On Tue, 2009-06-02 at 14:54 -0400, Tom Lane wrote:
> Heikki Linnakangas <heikki.linnakangas@enterprisedb.com> writes:
> > Tom Lane wrote:
> >> That's a good point; don't we recover files under names like
> >> RECOVERYXLOG, not under names that could possibly conflict with regular
> >> WAL files?
>
> > Yes. But we rename RECOVERYXLOG to 000000010000000000000057 or similar
> > at the end of recovery, in exitArchiveRecovery().
>
> > Thinking about this some more, I think we should've changed
> > exitArchiveRecovery() rather than RemoveOldXlogFiles(): it would be more
> > robust if exitArchiveRecovery() always copied the last WAL file rather
> > than just renamed it. It doesn't seem safe to rely on the file the
> > symlink points to to be valid after recovery is finished, and we might
> > write to it before it's recycled, so the current fix isn't complete.
>
> Hmm. I think really the reason it's coded that way is that we assumed
> the recovery command would be physically copying the file from someplace
> else. pg_standby is violating the backend's expectations by using a
> symlink. And I really doubt that the technique is saving anything, since
> the data has to be read in from the archive location anyway.
>
> I'm leaning back to the position that pg_standby's -l option is simply a
> bad idea and should be removed.
ISTM we didn't clearly state what the recovery_command should do either
way. Even if you remove the pg_standby option that will not fix the
problem for people who have written their own script, or existing users
of pg_standby. The safe way is to do as Heikki suggests and copy the
final file into place and I would add that we must then fsync it also.

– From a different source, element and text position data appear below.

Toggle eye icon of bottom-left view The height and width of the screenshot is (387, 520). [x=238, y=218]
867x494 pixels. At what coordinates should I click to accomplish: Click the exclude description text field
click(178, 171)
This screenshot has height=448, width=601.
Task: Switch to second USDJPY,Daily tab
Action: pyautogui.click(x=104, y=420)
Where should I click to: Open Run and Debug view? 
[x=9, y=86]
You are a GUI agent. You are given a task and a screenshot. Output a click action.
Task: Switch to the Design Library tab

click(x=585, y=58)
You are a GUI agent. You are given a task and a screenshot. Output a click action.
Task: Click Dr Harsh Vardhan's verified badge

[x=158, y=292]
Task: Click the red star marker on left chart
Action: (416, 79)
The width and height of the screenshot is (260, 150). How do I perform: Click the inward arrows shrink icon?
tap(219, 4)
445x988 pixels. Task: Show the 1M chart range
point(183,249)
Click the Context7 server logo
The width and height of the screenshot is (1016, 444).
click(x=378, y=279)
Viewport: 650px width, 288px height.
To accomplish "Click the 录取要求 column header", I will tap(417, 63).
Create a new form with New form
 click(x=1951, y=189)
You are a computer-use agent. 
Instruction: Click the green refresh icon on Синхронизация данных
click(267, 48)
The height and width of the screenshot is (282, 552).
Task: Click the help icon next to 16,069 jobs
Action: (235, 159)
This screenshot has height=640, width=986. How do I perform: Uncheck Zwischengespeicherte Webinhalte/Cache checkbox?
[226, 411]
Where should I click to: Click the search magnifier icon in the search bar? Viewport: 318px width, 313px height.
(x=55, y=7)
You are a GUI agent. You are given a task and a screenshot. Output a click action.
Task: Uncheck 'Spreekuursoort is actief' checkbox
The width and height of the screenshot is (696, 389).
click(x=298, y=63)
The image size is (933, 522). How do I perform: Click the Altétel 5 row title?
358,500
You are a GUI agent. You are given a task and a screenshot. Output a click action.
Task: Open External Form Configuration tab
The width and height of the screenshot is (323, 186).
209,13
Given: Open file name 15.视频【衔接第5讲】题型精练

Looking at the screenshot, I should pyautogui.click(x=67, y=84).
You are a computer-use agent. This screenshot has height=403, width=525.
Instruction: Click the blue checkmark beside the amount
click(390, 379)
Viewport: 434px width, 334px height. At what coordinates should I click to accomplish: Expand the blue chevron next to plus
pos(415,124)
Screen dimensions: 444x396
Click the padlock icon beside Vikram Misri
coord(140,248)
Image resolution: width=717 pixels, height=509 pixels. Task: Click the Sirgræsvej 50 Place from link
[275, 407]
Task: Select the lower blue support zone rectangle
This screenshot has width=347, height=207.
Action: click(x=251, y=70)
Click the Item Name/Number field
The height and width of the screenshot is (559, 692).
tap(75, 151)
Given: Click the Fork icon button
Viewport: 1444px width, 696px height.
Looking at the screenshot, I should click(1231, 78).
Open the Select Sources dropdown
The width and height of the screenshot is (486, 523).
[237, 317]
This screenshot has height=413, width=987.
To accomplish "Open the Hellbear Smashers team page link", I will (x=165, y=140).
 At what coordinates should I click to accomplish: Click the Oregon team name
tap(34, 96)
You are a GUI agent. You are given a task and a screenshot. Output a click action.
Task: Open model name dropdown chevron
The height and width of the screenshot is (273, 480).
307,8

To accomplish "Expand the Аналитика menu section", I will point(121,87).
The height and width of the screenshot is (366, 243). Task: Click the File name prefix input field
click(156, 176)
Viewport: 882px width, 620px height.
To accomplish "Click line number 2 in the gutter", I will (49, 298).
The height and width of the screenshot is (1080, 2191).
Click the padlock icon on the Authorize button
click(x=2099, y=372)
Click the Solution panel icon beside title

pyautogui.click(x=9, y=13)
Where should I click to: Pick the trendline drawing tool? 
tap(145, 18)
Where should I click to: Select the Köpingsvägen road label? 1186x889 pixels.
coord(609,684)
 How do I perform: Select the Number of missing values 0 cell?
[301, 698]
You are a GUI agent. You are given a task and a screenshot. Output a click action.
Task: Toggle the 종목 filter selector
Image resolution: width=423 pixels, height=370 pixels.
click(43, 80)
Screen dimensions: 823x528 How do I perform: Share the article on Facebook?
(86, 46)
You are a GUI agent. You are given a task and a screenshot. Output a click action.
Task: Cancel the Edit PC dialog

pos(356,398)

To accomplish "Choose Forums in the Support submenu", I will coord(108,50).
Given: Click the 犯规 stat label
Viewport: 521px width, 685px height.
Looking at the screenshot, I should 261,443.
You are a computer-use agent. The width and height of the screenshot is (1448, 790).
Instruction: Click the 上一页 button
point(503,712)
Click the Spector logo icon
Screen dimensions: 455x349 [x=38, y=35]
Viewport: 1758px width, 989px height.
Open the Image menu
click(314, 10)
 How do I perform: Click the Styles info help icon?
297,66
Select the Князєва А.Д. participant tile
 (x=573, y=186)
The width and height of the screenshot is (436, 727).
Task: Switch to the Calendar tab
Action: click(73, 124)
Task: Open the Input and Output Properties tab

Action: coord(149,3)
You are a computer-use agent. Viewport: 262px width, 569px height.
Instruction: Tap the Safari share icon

That should be back-patched possibly as far as 8.0. Documenting a change
is not nearly enough.
Removing -l is a separate discussion. If there was a consensus against
it, I would suggest that we deprecate the option, so that it does
nothing.
As an aside, I would be also much more comfortable if there was an
option to not recycle the WAL files at all, as a safe mode for error
checking at least. The question is: why do we need to zero fill the file
first anyway? We could save the 8 bytes for the prev pointer on every
record if we added enough zeroes onto every WAL write to zap any
pre-existing header data, causing recovery to fail.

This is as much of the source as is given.